PORTLAND, Ore. (KOIN) — As part of a multi-year plan, safety upgrades are being made along Southeast 82nd Avenue in Portland — a street known for being dangerous for pedestrians.
The Portland Bureau of Transportation will be installing more speed reader boards along the 7-mile corridor, like the one recently placed near McDaniel High School on Northeast 82nd Avenue. The boards tell drivers to “Slow Down” and provide feedback on how fast they’re going.
PBOT says they’ll be adding new Advanced Transportation Controllers along 82nd Avenue as well. The technology allows traffic signals to be in better sync with one another and will enable PBOT to monitor and control the flow of traffic in real time.
The technology is expected to be installed at 18 intersections on 82nd Avenue, with the majority of the installations occurring later this week, PBOT stated in a release. Overall, PBOT and the Oregon Department of Transportation plan to add 21 new or upgraded crossings on 82nd Avenue to improve safety and fill many of the existing crossing gaps over the next several years.
According to PBOT, the new equipment will give pedestrians “head start signals” — an added protection for students getting to and from school. The pedestrian head start is a signal timing strategy that gives a walk signal several seconds before vehicles get a green light.
“Students at McDaniel High School who are, say, trying to catch the [bus]… they hit the button and then they are given about a three- to five-second head start and it allows them to get out into the crosswalk,” PBOT’s Reed Buterbaugh stated.

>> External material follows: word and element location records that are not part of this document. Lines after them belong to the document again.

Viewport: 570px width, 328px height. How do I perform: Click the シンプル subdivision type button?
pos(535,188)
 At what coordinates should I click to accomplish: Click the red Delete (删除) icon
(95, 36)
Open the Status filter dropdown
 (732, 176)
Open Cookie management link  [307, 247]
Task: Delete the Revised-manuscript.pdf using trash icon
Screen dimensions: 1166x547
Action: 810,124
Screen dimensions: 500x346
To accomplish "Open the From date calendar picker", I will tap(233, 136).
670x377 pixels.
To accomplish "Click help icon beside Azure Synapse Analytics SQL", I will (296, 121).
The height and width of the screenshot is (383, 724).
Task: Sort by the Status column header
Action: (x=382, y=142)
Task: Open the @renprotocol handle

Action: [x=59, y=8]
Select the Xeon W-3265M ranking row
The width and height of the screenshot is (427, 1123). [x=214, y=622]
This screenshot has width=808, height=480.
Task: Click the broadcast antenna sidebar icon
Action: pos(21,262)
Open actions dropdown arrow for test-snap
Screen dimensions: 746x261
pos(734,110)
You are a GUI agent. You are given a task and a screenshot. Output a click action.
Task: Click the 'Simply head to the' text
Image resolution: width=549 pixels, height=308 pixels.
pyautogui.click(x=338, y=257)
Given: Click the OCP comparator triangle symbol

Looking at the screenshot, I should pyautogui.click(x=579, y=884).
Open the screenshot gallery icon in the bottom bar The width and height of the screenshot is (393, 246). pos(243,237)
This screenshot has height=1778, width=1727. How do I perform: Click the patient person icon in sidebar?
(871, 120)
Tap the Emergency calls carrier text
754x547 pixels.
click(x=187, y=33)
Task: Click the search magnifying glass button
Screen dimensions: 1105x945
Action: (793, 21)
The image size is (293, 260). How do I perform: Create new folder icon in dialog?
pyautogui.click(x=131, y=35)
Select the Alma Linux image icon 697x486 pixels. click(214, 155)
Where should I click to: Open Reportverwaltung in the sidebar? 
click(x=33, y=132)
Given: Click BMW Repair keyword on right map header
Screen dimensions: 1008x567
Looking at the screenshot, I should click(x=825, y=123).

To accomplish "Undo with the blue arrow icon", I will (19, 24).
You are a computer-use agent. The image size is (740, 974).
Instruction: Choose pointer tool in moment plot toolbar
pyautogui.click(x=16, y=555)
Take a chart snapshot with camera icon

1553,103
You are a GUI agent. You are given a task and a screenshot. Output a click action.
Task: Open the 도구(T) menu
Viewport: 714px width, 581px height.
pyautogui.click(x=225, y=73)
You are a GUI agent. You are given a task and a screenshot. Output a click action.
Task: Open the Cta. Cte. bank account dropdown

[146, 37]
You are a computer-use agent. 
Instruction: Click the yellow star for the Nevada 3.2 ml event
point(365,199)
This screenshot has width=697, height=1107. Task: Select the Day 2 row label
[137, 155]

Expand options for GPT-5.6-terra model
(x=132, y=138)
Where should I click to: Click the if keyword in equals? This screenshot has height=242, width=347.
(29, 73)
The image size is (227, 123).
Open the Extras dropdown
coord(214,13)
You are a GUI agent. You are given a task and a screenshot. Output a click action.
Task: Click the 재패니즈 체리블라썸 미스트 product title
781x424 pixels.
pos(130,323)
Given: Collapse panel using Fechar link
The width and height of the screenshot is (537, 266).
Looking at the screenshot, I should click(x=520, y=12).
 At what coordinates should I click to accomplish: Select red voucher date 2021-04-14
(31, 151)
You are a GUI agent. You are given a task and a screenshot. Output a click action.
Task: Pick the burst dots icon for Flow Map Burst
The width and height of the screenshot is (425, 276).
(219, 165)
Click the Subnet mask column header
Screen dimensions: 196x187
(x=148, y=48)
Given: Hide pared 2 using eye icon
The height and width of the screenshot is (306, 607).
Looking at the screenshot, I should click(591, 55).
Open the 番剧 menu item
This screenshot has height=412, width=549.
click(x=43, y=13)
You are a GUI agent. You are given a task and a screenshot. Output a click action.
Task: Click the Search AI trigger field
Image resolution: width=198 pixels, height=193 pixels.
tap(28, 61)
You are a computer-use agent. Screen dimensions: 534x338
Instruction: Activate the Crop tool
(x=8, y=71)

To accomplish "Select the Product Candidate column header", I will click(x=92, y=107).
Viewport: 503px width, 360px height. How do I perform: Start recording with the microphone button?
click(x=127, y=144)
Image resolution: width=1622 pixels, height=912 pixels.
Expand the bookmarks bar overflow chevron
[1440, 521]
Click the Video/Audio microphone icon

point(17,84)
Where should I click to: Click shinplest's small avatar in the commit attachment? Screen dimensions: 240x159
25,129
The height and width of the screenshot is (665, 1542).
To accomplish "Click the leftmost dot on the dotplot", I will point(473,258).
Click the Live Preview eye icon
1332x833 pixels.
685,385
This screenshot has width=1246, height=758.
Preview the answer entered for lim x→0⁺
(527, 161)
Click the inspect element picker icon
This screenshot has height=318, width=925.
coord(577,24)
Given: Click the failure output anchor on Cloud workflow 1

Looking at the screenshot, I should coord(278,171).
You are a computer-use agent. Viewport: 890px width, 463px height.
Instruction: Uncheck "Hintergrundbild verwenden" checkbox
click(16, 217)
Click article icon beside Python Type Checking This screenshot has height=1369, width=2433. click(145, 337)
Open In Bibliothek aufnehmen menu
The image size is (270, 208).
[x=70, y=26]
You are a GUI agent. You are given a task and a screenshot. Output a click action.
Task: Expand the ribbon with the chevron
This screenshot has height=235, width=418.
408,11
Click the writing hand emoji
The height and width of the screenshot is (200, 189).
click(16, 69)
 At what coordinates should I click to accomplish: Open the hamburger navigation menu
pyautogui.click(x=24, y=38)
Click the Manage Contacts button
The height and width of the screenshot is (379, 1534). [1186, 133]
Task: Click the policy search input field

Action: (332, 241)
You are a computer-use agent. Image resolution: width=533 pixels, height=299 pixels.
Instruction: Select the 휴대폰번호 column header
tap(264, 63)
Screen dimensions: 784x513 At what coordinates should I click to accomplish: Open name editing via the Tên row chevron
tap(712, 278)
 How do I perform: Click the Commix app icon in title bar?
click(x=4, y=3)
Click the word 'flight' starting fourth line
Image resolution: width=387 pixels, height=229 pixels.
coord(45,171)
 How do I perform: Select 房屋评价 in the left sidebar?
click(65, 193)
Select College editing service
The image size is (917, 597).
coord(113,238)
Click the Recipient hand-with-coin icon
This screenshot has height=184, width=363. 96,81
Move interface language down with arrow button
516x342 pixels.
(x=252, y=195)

The change couldn’t come soon enough for Khanh Pham, the State Representative for Oregon House District 46 (Outer SE Portland), who’s been advocating for safety changes within the deadly 7-mile corridor of SE 82nd Ave. for years.
“We have kids who are crossing this five-lane highway to get to school. We have several elementary schools and high schools along 82nd Avenue,” Pham said. “In 2021, we lost two men in the space of two weeks, which was just heartbreaking for the community.”
Pham explained how every year, it almost feels like the community is bracing itself for what will be the next fatality as it’s become so normalized.
“That’s something that we as a community, we’re not accepting,” she said. “We cannot accept that as the new normal.”
Police say within the last 15 years, 20 people have been killed along the street. Rep. Pham tells KOIN 6 News she’s met the families of some of those victims.
“I am sick of issuing condolences to families. It is soul-crushing and I feel that’s what drives my urgency and my passion for advocating for these transportation investments… because otherwise, they’re just empty words,” said Pham. “I can’t keep issuing words of condolences to families and saying ‘We’re going to work to make it safer’ if we’re not actually backing it up with funding.”
Rep. Pham was a major part of the costly effort to transfer ownership of the street from the state to the City of Portland.
That change took place back in June 2022. After six months, the neighborhood is seeing the beginning of PBOT’s long list of improvements they say will happen over the next few years.
Portland Police Sgt. Ty Engstrom lauded the change but believes a big part of reducing traffic deaths depends on proactive traffic involvement — something the Portland Police Bureau hasn’t been able to do since its traffic division was dissolved in 2021 due to a staffing shortage.
“I think a number of things have to happen. PBOT’s doing all [it] can with the funds that they have to redesign roadway,” Engstrom said. “We just don’t have the capacity to get out there and do traffic enforcement and education from a law enforcement standpoint, and until we have a traffic division back, that’s probably not going to happen with any consistency.”
Engstrom says he believes the police bureau needs to get to a point of having enough staff to bring back the traffic division so they can focus on those dangerous roadways.
“There is a clear pattern of years where we had traffic division compared to the last couple [of] years where we haven’t had a traffic division — and our numbers have gone through the roof,” he stated.